[What the task requires] Would you write out all of the records that follow, exactly as they stand?

==== Provided information

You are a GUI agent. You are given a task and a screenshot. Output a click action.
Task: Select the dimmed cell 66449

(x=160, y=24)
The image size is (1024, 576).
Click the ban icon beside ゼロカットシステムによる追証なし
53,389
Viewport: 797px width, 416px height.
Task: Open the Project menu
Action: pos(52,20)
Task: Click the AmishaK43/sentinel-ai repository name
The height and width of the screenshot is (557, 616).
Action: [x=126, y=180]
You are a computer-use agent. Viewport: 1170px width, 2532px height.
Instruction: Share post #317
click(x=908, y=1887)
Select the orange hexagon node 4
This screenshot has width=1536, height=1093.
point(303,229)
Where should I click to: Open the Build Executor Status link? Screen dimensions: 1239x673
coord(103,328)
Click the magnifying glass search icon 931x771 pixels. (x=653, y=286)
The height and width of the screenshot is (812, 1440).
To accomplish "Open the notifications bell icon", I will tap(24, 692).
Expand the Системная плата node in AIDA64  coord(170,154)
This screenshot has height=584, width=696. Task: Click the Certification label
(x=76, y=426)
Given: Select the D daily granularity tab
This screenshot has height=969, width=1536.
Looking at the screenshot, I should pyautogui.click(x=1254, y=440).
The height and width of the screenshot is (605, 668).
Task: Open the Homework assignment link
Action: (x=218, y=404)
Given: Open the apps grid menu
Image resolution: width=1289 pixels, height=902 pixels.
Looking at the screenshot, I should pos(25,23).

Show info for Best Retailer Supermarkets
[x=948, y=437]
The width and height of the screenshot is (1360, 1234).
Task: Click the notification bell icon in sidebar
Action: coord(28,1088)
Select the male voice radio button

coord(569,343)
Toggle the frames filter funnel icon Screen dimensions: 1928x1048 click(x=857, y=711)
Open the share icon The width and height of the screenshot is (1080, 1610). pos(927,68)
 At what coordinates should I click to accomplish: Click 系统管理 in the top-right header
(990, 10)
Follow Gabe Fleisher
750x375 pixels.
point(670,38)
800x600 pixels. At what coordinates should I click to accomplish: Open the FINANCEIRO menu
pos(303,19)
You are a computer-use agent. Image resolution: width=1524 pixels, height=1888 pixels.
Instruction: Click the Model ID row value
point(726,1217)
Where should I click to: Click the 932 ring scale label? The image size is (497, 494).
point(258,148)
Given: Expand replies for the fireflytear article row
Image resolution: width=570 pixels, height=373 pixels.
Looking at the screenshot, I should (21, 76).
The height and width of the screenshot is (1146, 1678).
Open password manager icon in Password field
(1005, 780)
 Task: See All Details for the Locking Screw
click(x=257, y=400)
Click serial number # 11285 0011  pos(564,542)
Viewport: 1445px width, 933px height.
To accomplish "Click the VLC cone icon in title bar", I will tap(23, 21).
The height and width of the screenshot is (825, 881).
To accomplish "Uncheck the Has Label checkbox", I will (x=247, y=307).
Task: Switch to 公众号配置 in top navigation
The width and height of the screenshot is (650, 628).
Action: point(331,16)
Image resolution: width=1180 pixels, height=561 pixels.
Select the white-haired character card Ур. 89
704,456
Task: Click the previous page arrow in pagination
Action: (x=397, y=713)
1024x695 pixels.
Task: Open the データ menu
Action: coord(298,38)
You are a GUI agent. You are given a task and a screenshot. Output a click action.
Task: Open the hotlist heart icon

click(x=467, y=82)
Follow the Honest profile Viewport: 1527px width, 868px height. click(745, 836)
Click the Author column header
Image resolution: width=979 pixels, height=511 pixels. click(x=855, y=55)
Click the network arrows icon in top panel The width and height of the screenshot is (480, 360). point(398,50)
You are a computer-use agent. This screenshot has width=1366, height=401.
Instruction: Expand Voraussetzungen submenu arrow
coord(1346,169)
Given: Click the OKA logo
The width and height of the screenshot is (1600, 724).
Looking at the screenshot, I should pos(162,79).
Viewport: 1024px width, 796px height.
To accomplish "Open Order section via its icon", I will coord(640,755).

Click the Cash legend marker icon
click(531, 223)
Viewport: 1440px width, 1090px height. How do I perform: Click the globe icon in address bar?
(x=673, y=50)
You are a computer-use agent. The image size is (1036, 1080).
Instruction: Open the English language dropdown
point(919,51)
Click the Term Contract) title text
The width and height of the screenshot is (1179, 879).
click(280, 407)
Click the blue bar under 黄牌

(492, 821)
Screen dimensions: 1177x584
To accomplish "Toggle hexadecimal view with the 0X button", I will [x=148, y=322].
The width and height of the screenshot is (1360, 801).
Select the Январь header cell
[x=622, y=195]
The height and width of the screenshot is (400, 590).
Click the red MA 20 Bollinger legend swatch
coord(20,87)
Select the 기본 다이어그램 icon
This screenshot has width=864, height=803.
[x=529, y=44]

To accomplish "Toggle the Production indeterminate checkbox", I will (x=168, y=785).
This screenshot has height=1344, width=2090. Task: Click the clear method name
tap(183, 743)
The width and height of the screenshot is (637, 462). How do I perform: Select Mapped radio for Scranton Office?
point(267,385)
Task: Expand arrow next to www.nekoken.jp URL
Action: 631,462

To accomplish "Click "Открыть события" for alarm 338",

========

[Reply to the exercise]
You are a GUI agent. You are given a task and a screenshot. Output a click action.
Task: Select the dimmed cell 66449

(x=160, y=24)
The image size is (1024, 576).
Click the ban icon beside ゼロカットシステムによる追証なし
53,389
Viewport: 797px width, 416px height.
Task: Open the Project menu
Action: pos(52,20)
Task: Click the AmishaK43/sentinel-ai repository name
The height and width of the screenshot is (557, 616).
Action: [x=126, y=180]
You are a computer-use agent. Viewport: 1170px width, 2532px height.
Instruction: Share post #317
click(x=908, y=1887)
Select the orange hexagon node 4
This screenshot has width=1536, height=1093.
point(303,229)
Where should I click to: Open the Build Executor Status link? Screen dimensions: 1239x673
coord(103,328)
Click the magnifying glass search icon 931x771 pixels. (x=653, y=286)
The height and width of the screenshot is (812, 1440).
To accomplish "Open the notifications bell icon", I will tap(24, 692).
Expand the Системная плата node in AIDA64  coord(170,154)
This screenshot has height=584, width=696. Task: Click the Certification label
(x=76, y=426)
Given: Select the D daily granularity tab
This screenshot has height=969, width=1536.
Looking at the screenshot, I should pyautogui.click(x=1254, y=440).
The height and width of the screenshot is (605, 668).
Task: Open the Homework assignment link
Action: (x=218, y=404)
Given: Open the apps grid menu
Image resolution: width=1289 pixels, height=902 pixels.
Looking at the screenshot, I should pos(25,23).

Show info for Best Retailer Supermarkets
[x=948, y=437]
The width and height of the screenshot is (1360, 1234).
Task: Click the notification bell icon in sidebar
Action: coord(28,1088)
Select the male voice radio button

coord(569,343)
Toggle the frames filter funnel icon Screen dimensions: 1928x1048 click(x=857, y=711)
Open the share icon The width and height of the screenshot is (1080, 1610). pos(927,68)
 At what coordinates should I click to accomplish: Click 系统管理 in the top-right header
(990, 10)
Follow Gabe Fleisher
750x375 pixels.
point(670,38)
800x600 pixels. At what coordinates should I click to accomplish: Open the FINANCEIRO menu
pos(303,19)
You are a computer-use agent. Image resolution: width=1524 pixels, height=1888 pixels.
Instruction: Click the Model ID row value
point(726,1217)
Where should I click to: Click the 932 ring scale label? The image size is (497, 494).
point(258,148)
Given: Expand replies for the fireflytear article row
Image resolution: width=570 pixels, height=373 pixels.
Looking at the screenshot, I should (21, 76).
The height and width of the screenshot is (1146, 1678).
Open password manager icon in Password field
(1005, 780)
 Task: See All Details for the Locking Screw
click(x=257, y=400)
Click serial number # 11285 0011  pos(564,542)
Viewport: 1445px width, 933px height.
To accomplish "Click the VLC cone icon in title bar", I will tap(23, 21).
The height and width of the screenshot is (825, 881).
To accomplish "Uncheck the Has Label checkbox", I will (x=247, y=307).
Task: Switch to 公众号配置 in top navigation
The width and height of the screenshot is (650, 628).
Action: point(331,16)
Image resolution: width=1180 pixels, height=561 pixels.
Select the white-haired character card Ур. 89
704,456
Task: Click the previous page arrow in pagination
Action: (x=397, y=713)
1024x695 pixels.
Task: Open the データ menu
Action: coord(298,38)
You are a GUI agent. You are given a task and a screenshot. Output a click action.
Task: Open the hotlist heart icon

click(x=467, y=82)
Follow the Honest profile Viewport: 1527px width, 868px height. click(745, 836)
Click the Author column header
Image resolution: width=979 pixels, height=511 pixels. click(x=855, y=55)
Click the network arrows icon in top panel The width and height of the screenshot is (480, 360). point(398,50)
You are a computer-use agent. This screenshot has width=1366, height=401.
Instruction: Expand Voraussetzungen submenu arrow
coord(1346,169)
Given: Click the OKA logo
The width and height of the screenshot is (1600, 724).
Looking at the screenshot, I should pos(162,79).
Viewport: 1024px width, 796px height.
To accomplish "Open Order section via its icon", I will coord(640,755).

Click the Cash legend marker icon
click(531, 223)
Viewport: 1440px width, 1090px height. How do I perform: Click the globe icon in address bar?
(x=673, y=50)
You are a computer-use agent. The image size is (1036, 1080).
Instruction: Open the English language dropdown
point(919,51)
Click the Term Contract) title text
The width and height of the screenshot is (1179, 879).
click(280, 407)
Click the blue bar under 黄牌

(492, 821)
Screen dimensions: 1177x584
To accomplish "Toggle hexadecimal view with the 0X button", I will [x=148, y=322].
The width and height of the screenshot is (1360, 801).
Select the Январь header cell
[x=622, y=195]
The height and width of the screenshot is (400, 590).
Click the red MA 20 Bollinger legend swatch
coord(20,87)
Select the 기본 다이어그램 icon
This screenshot has width=864, height=803.
[x=529, y=44]

To accomplish "Toggle the Production indeterminate checkbox", I will (x=168, y=785).
This screenshot has height=1344, width=2090. Task: Click the clear method name
tap(183, 743)
The width and height of the screenshot is (637, 462). How do I perform: Select Mapped radio for Scranton Office?
point(267,385)
Task: Expand arrow next to www.nekoken.jp URL
Action: 631,462

To accomplish "Click "Открыть события" for alarm 338",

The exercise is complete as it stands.